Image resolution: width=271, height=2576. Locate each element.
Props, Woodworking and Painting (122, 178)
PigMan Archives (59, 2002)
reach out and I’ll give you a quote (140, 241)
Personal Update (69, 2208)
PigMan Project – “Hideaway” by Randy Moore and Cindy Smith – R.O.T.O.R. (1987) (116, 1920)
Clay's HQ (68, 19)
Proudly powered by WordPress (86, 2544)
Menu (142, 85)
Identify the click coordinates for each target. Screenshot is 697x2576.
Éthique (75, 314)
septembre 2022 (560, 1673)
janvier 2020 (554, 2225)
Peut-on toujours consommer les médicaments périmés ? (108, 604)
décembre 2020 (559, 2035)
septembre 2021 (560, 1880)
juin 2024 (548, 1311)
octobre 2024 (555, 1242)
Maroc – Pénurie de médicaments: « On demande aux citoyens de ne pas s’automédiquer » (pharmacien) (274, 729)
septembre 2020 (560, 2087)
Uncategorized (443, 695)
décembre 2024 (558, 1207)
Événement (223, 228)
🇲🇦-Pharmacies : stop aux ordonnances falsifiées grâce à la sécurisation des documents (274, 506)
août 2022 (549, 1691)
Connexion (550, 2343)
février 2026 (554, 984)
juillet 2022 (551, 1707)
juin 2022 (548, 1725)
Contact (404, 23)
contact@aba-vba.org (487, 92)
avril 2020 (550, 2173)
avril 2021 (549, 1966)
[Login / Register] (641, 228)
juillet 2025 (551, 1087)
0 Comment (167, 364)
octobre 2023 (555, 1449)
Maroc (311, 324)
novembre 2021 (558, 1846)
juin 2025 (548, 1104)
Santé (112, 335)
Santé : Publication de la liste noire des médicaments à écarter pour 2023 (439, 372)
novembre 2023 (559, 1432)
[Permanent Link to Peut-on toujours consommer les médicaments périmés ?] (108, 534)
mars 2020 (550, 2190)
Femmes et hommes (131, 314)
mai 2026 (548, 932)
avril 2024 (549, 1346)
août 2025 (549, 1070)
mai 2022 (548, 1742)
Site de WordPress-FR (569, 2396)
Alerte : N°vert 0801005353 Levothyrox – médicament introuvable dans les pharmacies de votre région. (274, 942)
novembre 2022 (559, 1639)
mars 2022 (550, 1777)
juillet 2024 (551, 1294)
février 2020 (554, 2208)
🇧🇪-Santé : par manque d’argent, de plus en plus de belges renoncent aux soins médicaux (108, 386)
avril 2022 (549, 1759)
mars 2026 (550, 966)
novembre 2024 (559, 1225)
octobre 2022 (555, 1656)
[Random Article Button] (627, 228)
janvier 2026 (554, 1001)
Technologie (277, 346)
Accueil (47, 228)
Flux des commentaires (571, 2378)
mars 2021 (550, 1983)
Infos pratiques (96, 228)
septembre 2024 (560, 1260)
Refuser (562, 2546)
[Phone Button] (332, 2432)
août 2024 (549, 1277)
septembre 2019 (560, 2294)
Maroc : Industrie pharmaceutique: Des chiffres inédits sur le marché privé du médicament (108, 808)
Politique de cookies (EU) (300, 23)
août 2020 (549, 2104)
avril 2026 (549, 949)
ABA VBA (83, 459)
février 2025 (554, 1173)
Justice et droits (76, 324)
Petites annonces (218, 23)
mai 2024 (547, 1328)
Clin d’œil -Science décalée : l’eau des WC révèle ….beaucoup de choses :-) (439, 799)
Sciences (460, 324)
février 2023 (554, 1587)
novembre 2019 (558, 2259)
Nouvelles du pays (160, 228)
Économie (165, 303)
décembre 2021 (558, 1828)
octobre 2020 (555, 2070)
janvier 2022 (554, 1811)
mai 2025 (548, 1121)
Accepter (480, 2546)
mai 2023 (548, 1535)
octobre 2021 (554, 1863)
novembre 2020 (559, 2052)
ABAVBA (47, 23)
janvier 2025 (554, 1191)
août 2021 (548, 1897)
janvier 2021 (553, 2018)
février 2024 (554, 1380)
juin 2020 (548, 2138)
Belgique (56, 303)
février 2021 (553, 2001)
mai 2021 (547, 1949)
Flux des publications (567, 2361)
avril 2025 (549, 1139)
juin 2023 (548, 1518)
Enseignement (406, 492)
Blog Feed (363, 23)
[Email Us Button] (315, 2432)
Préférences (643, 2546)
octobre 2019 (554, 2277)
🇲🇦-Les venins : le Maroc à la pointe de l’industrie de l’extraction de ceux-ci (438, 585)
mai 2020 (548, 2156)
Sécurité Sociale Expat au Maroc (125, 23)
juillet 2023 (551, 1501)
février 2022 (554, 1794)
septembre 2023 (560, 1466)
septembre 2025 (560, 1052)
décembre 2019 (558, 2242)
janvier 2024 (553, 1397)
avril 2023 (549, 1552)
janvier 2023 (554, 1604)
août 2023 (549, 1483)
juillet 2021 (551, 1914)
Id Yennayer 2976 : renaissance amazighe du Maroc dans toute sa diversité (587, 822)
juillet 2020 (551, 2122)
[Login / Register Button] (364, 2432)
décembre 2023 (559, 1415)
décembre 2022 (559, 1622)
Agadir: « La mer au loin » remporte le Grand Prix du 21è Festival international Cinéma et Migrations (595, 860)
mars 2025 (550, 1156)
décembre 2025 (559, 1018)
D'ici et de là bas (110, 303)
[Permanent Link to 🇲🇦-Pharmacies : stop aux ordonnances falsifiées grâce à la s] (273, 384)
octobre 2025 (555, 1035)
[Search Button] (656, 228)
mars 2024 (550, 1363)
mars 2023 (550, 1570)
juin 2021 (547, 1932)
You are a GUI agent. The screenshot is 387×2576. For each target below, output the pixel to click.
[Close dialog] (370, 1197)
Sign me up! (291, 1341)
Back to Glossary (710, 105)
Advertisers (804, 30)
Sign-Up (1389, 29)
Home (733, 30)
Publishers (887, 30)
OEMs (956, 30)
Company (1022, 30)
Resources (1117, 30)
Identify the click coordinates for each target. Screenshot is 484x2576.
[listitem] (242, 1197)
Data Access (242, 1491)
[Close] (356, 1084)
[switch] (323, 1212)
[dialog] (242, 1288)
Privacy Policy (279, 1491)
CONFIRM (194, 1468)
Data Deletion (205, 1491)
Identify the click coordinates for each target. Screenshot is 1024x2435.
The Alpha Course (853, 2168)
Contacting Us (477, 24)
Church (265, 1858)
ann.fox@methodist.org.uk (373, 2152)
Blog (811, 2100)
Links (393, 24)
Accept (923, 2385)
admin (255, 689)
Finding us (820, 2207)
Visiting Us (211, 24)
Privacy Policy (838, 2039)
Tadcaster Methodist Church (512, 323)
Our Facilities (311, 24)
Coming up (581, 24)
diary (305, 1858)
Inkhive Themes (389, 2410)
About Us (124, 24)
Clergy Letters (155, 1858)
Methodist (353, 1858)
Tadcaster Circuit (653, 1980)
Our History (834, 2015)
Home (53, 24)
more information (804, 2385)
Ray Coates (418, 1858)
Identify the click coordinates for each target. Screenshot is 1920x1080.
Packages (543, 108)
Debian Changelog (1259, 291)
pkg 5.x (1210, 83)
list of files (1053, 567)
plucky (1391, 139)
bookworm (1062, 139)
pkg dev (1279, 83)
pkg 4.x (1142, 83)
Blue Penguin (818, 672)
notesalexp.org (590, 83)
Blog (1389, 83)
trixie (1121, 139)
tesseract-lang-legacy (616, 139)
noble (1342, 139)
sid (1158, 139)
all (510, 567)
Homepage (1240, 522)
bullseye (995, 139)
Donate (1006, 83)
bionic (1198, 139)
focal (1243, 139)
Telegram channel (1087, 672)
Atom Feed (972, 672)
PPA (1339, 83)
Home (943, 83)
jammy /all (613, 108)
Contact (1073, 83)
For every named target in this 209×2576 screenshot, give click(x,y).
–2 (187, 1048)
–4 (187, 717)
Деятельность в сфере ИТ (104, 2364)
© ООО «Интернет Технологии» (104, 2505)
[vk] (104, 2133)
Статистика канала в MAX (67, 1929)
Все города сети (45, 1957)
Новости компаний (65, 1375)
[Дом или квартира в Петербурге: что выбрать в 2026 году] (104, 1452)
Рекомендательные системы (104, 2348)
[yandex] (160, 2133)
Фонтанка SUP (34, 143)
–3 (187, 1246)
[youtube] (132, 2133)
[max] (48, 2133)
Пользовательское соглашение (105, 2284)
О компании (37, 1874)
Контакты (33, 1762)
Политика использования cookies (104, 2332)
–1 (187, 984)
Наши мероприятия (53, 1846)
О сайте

____________________

PROBLEM TO SOLVE. Identify every line above that includes the word "click", and show those lines.

TASK RESULT.
Identify the click coordinates for each target. Screenshot is 697x2576.
You are a GUI agent. The screenshot is 387×2576. For each target below, output the pixel to click.
Identify the click coordinates for each target. Screenshot is 484x2576.
Identify the click coordinates for each target. Screenshot is 1024x2435.
Identify the click coordinates for each target. Screenshot is 1920x1080.
For every named target in this 209×2576 screenshot, give click(x,y).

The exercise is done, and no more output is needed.